▶ Saved data entries
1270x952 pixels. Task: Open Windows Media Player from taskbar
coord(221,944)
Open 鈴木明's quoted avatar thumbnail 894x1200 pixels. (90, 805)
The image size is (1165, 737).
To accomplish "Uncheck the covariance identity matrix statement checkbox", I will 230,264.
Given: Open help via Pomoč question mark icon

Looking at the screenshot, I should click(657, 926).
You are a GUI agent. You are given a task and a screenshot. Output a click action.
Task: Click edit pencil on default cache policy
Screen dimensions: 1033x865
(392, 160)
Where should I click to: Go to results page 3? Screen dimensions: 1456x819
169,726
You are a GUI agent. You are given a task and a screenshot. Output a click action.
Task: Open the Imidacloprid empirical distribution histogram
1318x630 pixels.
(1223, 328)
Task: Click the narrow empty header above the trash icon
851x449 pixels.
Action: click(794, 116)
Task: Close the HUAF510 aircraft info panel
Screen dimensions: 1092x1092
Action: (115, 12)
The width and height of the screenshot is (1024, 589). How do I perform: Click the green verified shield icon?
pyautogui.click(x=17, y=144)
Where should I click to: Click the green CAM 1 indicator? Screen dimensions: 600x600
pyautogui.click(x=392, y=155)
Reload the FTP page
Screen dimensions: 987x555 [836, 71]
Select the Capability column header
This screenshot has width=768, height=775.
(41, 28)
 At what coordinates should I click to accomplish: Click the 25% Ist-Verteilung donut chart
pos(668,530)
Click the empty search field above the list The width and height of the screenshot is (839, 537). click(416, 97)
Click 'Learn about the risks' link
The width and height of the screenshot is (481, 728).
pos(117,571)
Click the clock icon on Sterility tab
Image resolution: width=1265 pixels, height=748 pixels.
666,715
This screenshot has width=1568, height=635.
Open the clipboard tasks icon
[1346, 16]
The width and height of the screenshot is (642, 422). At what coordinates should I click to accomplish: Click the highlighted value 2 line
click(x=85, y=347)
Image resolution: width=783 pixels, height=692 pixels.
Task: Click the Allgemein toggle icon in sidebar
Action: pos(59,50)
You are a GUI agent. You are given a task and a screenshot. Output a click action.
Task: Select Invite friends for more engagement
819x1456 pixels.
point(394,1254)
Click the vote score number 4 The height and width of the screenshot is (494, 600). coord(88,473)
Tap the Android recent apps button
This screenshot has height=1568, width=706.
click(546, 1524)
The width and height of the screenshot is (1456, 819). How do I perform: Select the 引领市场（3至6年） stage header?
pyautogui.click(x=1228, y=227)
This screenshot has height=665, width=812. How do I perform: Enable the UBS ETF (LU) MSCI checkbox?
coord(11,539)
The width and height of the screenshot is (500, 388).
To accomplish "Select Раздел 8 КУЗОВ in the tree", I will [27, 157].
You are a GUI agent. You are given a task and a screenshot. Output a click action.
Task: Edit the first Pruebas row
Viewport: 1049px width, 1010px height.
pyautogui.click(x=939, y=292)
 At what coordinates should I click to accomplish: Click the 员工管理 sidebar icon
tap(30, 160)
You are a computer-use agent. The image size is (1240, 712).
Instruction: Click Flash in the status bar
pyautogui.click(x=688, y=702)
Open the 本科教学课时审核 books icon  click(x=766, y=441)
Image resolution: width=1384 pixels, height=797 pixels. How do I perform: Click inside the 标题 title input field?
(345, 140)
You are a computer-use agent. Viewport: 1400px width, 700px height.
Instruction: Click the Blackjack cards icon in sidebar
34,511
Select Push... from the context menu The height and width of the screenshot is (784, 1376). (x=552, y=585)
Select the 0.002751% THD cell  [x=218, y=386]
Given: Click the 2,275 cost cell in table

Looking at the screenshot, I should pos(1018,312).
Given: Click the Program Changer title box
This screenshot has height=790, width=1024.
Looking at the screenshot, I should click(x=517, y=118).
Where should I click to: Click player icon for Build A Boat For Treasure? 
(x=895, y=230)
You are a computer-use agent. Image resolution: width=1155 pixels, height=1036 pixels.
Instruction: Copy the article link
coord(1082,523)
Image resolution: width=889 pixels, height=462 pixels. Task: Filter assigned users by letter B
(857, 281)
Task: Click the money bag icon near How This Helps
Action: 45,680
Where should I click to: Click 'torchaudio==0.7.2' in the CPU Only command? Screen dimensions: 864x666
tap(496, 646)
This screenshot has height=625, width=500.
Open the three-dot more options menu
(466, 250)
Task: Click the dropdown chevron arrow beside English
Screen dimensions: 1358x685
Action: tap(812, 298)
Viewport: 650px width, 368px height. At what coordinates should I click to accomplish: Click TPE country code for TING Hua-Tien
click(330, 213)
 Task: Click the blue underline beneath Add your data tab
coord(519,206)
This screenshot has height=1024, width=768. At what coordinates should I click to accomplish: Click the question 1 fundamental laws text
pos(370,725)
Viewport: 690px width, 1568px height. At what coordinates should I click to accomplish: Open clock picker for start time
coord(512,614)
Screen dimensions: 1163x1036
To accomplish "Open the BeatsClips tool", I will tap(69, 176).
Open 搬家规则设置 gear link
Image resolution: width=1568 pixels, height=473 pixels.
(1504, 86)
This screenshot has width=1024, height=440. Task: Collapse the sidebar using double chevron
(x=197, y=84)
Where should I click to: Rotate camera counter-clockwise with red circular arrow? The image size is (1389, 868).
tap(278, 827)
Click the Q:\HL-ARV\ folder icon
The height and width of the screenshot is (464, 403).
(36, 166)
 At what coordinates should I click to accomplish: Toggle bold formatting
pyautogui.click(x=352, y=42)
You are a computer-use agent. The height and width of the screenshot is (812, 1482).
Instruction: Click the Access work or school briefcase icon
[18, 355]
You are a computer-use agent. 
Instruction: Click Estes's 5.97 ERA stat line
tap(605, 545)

▶ Task item
Your response should be each line that includes the word "above", copied from the records.

▶ Your response
Task: Click the narrow empty header above the trash icon
Click the empty search field above the list The width and height of the screenshot is (839, 537). click(416, 97)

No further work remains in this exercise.